- Boost calcium intake: A recent study has shown that consuming calcium-rich foods speeds weight loss by 50% while strengthening bones. While choosing calcium-rich dairy products, one must choose low fat versions.
- Eat protein at every meal: According to a study reported in a Journal of nutrition, good quality protein helps to improve and maintain muscle mass and reduce fat mass. Maintaining muscle mass during weight loss is important as it helps in burning more calories.
- Regular Exercise: Exercise not only burns calories but also suppresses appetite and hunger pangs. According to a study in the Journal of American College of Nutrition, 30 minutes of regular exercise can boost metabolism and hence weight loss.
- Never skip breakfast: According to National Weight Control Registry, breakfast is one of the key factors for long- term weight maintenance. A healthy breakfast keeps your blood sugar and hormone levels under check. It also kicks up metabolism and helps in burning calories.
- Avoid meal gaps for more than 4-5 hours: Long gaps between meals encourage binging and making wrong food choices. Make sure you eat three meals per day to control your hunger and manage your appetite.
- Have patience: If you don’t get to reach your target weight quickly, there are high chances that you may give up. Go slow and steady by making it realistic. Weight loss cannot happen in just a few months, and it is not that you will not put on weight once you lose it. You have to be consistent in maintaining a healthy weight.
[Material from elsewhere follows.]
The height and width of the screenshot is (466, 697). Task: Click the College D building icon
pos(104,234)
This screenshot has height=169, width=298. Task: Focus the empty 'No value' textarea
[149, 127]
- Find a buddy: Find a friend or a family member with a similar goal. Motivate and help each other in keeping a new eating habit and an exercise routine.
- Eat a generous amount of seasonal fruits and vegetables: Fruits and vegetables are powerhouses of disease-fighting antioxidants and minerals. There are high in fiber, low in calories and virtually no fat. These are the best choices when you have cravings or want to beat hunger pangs.
- Track your new habits: Write down to track your daily food intake, your mood swings, and exercise regimen. It helps you identify the patterns that are leading to overweight and inactivity. It is one of the most powerful tools to reach your health goal.
Consult your nutritionist or health expert before making any changes to your diet or fitness routine. They will help in making the right changes. Never make any sudden or drastic changes to your lifestyle; it may have an adverse effect on your overall health.